# DOCUMENT
▼

Gas turbine engine 100 includes inlet 110 , shaft 120 , compressor 200 , combustor 300 , turbine 400 , exhaust system 500 and power output coupling 600 . The gas turbine engine 100 may have a single shaft or dual shaft configuration.

Compressor 200 includes compressor rotor assembly 210 , compressor stationary vanes (stator) 250 , and inlet guide vanes 255 . The compressor rotor assembly 210 mechanically connects to the shaft 120 . As shown, compressor rotor assembly 210 is an axial rotor assembly. Compressor rotor assembly 210 includes one or more compressor disc assemblies 220 . Each compressor disk assembly 220 includes a compressor rotor disk on which compressor rotor blades are circumferentially arranged. A stator 250 axially follows each of the compressor disk assemblies 220 . Each compressor disk assembly 220 paired with an adjacent stator 250 following the compressor disk assembly 220 is considered a compressor stage. Compressor 200 includes multiple compressor stages. The inlet guide vanes 255 axially precede the compressor stage at the beginning of the annular flow path 115 through the gas turbine engine 100 .

Combustor 300 includes combustion chamber 390 and compressed air chamber 395 . Combustion chamber 390 may be formed in part by outer liner 392 and inner liner 393 . An outer liner 392 may define the outer boundary of combustion chamber 390 and may be generally hollow cylindrical in shape. Inner liner 393 may be positioned radially inward from outer liner 392 . An inner liner 393 may define the inner boundary of combustion chamber 390 and may be generally hollow cylindrical in shape. Compressed air chamber 395 is located outside combustion chamber 390 .

Turbine 400 includes a turbine rotor assembly 410 and a turbine nozzle 450 inside a nozzle housing 430 . A nozzle housing 430 surrounds turbine rotor assembly 410 and turbine nozzle 450 , and a forward end 438 of nozzle housing 430 is located adjacent the aft end of combustion chamber 390 . Turbine rotor assembly 410 mechanically couples to shaft 120 . In the illustrated embodiment, turbine rotor assembly 410 is an axial rotor assembly. Turbine rotor assembly 410 includes one or more turbine disk assemblies 420 . Each turbine disk assembly 420 includes a turbine disk with turbine blades circumferentially disposed therein. A turbine nozzle 450 axially precedes each of the turbine disk assemblies 420 . Each turbine disk assembly 420 paired with an adjacent turbine nozzle 450 preceding the turbine disk assembly 420 is considered a turbine stage. Turbine 400 includes multiple turbine stages.

▲

Dataset rows
▼

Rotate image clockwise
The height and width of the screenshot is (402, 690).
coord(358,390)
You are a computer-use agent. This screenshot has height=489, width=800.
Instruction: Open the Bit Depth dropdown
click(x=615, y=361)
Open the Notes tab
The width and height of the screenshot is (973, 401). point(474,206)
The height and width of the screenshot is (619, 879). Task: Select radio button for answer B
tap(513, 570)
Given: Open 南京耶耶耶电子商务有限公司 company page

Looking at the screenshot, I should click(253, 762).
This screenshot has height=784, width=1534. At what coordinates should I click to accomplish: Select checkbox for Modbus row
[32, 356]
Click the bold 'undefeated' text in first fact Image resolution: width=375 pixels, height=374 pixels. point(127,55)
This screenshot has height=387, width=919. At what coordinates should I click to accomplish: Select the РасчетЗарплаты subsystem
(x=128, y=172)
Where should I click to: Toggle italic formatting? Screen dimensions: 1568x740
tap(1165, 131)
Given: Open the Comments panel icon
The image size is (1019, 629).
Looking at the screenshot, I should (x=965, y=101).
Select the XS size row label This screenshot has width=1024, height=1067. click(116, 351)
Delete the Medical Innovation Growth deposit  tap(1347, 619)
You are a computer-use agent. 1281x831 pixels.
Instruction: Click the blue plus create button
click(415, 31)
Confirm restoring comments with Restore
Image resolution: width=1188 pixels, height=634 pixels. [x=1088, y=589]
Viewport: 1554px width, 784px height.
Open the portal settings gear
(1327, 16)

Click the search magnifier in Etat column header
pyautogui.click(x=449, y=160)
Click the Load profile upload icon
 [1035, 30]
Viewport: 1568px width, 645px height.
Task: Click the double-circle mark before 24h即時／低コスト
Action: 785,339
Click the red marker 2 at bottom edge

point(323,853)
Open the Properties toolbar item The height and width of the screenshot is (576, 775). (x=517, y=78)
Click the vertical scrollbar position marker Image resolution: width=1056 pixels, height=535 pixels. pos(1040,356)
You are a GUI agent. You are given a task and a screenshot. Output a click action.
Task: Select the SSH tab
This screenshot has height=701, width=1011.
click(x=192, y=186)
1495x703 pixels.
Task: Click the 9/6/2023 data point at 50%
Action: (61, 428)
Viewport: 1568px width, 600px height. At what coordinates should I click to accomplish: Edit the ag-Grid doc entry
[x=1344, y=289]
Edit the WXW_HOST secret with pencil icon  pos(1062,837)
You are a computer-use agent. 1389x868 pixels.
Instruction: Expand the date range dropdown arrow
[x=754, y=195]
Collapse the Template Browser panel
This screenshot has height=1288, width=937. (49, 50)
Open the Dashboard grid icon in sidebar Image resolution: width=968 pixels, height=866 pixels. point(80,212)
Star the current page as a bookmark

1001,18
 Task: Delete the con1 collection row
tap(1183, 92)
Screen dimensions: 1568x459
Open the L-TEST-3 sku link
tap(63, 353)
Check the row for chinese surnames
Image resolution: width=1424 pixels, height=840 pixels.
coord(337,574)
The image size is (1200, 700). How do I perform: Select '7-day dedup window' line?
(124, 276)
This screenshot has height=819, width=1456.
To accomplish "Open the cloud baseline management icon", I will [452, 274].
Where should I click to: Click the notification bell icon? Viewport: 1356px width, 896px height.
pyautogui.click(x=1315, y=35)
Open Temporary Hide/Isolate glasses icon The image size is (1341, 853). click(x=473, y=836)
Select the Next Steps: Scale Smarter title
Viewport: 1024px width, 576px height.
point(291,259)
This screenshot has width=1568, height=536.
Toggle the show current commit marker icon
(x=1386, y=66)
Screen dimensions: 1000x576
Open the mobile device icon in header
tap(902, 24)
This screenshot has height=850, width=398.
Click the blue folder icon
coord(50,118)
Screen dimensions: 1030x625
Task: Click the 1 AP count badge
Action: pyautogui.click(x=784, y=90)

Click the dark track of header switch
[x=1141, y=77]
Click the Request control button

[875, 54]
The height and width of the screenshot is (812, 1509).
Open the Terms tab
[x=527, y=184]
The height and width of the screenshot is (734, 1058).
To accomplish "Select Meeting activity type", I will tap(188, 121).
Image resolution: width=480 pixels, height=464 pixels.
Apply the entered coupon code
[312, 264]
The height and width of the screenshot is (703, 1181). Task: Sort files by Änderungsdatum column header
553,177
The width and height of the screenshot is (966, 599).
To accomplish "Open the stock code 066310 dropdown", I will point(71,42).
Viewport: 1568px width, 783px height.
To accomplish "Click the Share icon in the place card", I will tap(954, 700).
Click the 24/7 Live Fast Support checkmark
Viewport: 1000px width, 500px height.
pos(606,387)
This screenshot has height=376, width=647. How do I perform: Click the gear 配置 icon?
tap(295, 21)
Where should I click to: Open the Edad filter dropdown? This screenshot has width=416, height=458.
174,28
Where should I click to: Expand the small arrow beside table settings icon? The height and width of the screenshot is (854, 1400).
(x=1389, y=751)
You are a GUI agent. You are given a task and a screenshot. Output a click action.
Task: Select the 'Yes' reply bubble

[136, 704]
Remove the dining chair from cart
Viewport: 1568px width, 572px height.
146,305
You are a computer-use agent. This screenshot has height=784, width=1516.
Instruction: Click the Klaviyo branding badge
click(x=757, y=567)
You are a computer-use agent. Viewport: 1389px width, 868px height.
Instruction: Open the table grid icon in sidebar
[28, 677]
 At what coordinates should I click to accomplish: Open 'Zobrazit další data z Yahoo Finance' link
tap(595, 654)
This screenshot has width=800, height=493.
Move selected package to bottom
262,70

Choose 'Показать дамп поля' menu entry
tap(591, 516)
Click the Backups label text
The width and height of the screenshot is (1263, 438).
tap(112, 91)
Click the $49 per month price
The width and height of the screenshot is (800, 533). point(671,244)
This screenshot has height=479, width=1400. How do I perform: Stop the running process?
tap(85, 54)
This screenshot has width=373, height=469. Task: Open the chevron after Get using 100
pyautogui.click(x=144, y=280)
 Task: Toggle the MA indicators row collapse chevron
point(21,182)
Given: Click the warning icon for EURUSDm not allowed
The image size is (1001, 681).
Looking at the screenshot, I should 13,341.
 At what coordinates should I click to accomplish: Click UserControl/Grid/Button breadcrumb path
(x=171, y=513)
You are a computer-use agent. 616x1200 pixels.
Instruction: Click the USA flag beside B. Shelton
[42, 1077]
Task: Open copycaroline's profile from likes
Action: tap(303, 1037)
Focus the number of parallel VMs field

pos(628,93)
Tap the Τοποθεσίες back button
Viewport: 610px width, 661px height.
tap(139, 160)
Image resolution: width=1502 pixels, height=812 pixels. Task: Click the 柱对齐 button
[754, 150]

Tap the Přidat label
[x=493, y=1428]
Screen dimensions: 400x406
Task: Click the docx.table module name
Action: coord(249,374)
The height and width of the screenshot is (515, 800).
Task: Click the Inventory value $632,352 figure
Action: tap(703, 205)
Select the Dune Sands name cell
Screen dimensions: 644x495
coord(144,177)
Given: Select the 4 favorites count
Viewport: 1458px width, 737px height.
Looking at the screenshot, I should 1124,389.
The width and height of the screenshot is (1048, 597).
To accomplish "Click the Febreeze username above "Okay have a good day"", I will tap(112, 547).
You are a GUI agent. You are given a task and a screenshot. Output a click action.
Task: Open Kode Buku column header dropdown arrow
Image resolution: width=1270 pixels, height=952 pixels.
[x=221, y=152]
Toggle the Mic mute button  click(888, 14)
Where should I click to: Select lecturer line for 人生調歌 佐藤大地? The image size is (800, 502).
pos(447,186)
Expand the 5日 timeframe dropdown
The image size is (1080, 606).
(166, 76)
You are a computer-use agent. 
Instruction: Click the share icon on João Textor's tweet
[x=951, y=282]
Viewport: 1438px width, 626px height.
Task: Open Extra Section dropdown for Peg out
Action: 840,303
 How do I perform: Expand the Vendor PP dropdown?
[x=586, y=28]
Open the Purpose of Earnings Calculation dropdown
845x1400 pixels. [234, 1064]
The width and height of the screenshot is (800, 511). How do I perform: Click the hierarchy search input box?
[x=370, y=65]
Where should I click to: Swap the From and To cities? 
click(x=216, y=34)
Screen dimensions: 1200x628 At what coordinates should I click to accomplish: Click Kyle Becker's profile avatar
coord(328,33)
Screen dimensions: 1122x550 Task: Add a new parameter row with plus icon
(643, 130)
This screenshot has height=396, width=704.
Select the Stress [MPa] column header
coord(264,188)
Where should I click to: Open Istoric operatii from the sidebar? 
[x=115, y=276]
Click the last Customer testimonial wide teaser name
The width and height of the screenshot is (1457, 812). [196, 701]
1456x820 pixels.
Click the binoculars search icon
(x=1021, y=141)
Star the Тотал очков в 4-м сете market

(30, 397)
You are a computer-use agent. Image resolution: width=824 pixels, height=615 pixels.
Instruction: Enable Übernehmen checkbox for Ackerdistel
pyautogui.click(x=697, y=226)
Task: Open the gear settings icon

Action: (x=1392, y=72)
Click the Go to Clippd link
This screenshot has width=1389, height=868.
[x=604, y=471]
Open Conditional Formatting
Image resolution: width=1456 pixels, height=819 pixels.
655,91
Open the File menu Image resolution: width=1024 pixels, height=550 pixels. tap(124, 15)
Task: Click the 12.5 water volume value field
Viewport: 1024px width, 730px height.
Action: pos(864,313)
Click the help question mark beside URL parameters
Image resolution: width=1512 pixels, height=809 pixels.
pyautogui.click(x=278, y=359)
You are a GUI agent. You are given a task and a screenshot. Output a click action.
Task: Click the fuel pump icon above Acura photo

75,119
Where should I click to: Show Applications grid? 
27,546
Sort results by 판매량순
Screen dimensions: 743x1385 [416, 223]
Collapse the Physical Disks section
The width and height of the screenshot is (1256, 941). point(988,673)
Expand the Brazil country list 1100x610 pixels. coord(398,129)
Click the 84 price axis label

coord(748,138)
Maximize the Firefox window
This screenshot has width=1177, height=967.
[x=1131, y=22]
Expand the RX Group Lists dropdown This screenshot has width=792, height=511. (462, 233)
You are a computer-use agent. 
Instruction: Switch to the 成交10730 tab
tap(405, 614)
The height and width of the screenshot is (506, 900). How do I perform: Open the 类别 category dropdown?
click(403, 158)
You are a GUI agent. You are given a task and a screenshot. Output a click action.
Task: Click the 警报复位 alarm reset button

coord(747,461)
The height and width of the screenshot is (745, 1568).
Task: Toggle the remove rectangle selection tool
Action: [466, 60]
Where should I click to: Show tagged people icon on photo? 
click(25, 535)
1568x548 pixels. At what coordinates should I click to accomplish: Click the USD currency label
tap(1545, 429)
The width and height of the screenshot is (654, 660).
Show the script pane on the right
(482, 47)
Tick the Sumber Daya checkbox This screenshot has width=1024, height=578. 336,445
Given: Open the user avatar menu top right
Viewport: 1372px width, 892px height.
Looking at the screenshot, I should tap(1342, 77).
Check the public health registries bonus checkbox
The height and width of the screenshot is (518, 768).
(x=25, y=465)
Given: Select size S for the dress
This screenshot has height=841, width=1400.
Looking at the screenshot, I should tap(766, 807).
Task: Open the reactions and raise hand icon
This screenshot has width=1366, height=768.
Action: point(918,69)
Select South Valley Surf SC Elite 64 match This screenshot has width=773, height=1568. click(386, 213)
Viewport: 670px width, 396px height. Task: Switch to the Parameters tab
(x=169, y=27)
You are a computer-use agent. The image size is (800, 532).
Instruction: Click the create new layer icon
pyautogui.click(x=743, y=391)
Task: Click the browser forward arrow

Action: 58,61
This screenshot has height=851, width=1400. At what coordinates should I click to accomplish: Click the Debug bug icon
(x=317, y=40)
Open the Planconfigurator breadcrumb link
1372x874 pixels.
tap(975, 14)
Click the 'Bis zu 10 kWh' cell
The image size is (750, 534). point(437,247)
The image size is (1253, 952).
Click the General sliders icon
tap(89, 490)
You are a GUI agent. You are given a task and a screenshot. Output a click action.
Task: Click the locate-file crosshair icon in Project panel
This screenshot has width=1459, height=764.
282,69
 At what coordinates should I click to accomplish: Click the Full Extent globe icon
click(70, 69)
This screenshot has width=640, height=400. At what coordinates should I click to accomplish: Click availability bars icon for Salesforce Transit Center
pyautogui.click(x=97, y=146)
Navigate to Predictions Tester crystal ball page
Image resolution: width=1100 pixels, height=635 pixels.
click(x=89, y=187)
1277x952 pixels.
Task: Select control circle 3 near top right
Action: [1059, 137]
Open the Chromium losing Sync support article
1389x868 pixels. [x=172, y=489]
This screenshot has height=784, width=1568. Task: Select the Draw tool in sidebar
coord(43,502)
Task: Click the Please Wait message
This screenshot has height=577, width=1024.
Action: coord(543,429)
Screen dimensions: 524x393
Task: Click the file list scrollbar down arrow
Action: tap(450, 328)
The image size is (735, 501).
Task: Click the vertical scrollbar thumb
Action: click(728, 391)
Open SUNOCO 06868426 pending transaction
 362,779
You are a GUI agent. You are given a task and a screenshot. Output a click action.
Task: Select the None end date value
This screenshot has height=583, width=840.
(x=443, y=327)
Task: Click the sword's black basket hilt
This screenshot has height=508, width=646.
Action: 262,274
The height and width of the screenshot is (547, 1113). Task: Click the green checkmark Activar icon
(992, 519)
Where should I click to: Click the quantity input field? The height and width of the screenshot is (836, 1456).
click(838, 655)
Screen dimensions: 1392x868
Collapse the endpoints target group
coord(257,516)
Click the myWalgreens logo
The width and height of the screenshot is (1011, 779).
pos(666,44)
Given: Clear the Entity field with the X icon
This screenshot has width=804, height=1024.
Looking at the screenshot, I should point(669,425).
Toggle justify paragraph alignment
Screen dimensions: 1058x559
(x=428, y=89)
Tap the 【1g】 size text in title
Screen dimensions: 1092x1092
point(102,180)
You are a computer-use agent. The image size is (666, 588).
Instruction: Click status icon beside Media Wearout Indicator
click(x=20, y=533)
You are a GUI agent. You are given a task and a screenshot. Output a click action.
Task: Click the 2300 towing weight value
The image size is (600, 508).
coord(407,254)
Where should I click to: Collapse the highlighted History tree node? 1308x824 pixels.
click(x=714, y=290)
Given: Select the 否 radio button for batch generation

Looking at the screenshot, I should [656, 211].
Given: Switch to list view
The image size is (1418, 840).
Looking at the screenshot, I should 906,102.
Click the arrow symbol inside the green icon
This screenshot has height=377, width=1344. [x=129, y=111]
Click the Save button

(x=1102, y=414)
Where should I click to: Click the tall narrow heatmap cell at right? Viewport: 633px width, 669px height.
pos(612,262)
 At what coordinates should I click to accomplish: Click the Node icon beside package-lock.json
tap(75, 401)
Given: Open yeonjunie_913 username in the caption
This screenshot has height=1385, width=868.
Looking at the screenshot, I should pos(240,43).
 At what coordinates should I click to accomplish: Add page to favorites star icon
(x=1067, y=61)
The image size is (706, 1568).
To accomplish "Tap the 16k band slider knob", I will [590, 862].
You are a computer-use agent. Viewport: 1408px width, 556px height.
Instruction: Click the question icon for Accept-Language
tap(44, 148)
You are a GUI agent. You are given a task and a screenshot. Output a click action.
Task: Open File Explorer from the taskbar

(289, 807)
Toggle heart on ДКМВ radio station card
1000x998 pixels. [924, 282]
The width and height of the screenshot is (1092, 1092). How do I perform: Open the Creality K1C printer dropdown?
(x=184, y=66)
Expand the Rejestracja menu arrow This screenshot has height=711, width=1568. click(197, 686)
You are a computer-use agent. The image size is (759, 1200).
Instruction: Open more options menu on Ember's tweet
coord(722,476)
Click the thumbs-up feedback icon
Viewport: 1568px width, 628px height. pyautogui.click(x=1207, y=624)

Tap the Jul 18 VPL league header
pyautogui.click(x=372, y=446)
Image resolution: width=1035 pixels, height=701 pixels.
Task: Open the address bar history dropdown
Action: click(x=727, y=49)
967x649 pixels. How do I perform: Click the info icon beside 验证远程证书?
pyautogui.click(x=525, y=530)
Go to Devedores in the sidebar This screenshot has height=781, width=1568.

▲

# SET PROBLEM 1
Reproduce the passage of the gas turbine engine description starting with "Gas turbine engine 100 includes" and going on through "dual shaft configuration.".
# SET PROBLEM 2
From the dataset rows, write out the lines starting with the line with "Viewport: 1554px width, 784px height." and going on through the line with "pyautogui.click(x=449, y=160)", and nothing else.

# WRITTEN ANSWER 1
Gas turbine engine 100 includes inlet 110 , shaft 120 , compressor 200 , combustor 300 , turbine 400 , exhaust system 500 and power output coupling 600 . The gas turbine engine 100 may have a single shaft or dual shaft configuration.

# WRITTEN ANSWER 2
Viewport: 1554px width, 784px height.
Open the portal settings gear
(1327, 16)

Click the search magnifier in Etat column header
pyautogui.click(x=449, y=160)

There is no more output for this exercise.